Never try yet but the method look so elegant thank for sharing ❤
Thank you and good luck.
I'm running out of template DNA and I've discovered that it's degraded. This will be a perfect method for me to cut the target DNA band out of the gel, leaving behind the degraded product, and using the extracted DNA as PCR template after. Thanks!
Your are welcome.
Thank you Rahul for sharing this nice protocol with us!
You are welcome.
Cost effective and time saving method 🎀
Thanks!
Dear Dr
This is a classy example of necessity is the mother of invention. Grateful to have learnt it. I will try it out and let you know. Glad to meet you
Thank you! Good luck and all the best
thanks, you saved my major
The are welcome!
This is so helpful. Have you ever tried this method for polyacrylamide gels?
No I have never used this method on polyacrylamide gels. Electroelution is common for those gels since the pores are very small and the gel is very strong. Sorry I don't have a definitive answer on whether it could work.
Thanks for the amazing video, we have some old Freeze & Squeeze columns from Biorad. I wanted to know if I can use these columns for PCR clean up? Do you think the DNA will bind to the filter?
Biorad Freeze and Squeeze do not really work for PCR cleanup in the sense they will not remove the buffer or other proteins. They will only remove agarose. My favorite way to cleanup PCR is by phenol:chloroform:isoamyl extraction followed by precipitation. PCR cleanup kits can also work to remove buffer and proteins but the yield is sometimes lower. I hope this helps.

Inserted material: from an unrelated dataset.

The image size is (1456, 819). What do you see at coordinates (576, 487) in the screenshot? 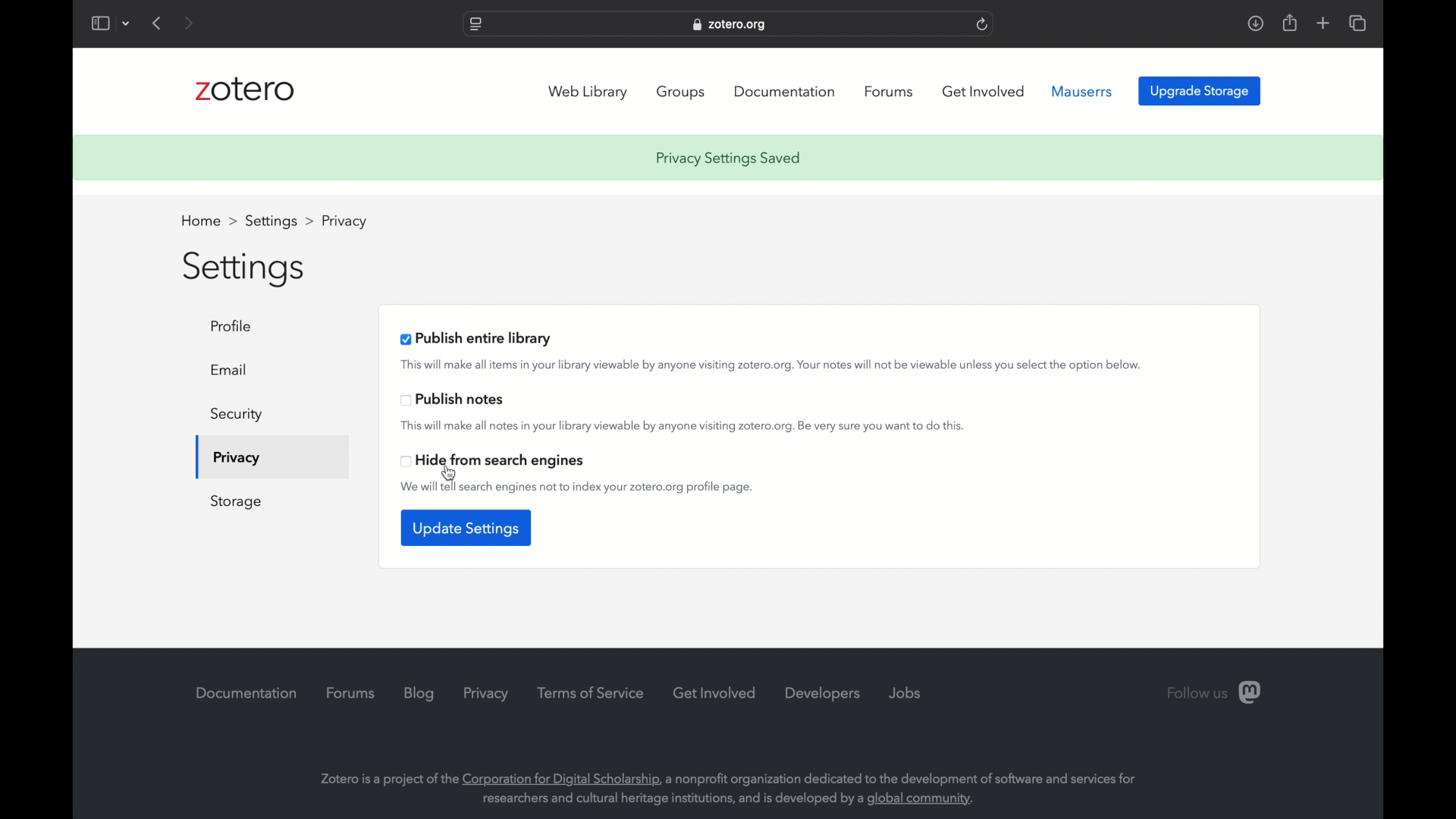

Hello! Thank you for the useful info!
Tell me please, can the same method be used with RNA extraction and with PAGE?
To get DNA or RNA out of a PAGE gel typically will require electroelution not a freeze and squeeze.

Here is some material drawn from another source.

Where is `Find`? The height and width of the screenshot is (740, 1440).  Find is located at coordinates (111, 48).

@@RahulPatharkar By 'electroelution on a free and squeeze' you mean instead of centrifugation to apply electroelution on the cutout, frozen fragment, or I undesrtood wrong?
Also is the same method that you describe in the video good for RNA purification?
@@ChristinaPatra-il1jl Yes, electricity to get the nucleic acid out of the gel.
Lovely video. Very useful and simply method. I was wondering whether this technique is compatible with EMSA gels?
That is a good question. I have never used the method to pull DNA out of an ESMA gel. In theory, it would probably work since freezing disrupts the agarose gel matrix. However, the proteins attached to the DNA may influence the recovery. Sorry I do not have a definitive answer.
@@RahulPatharkar I was wondering whether it is possible to extract ssDNA using this technique?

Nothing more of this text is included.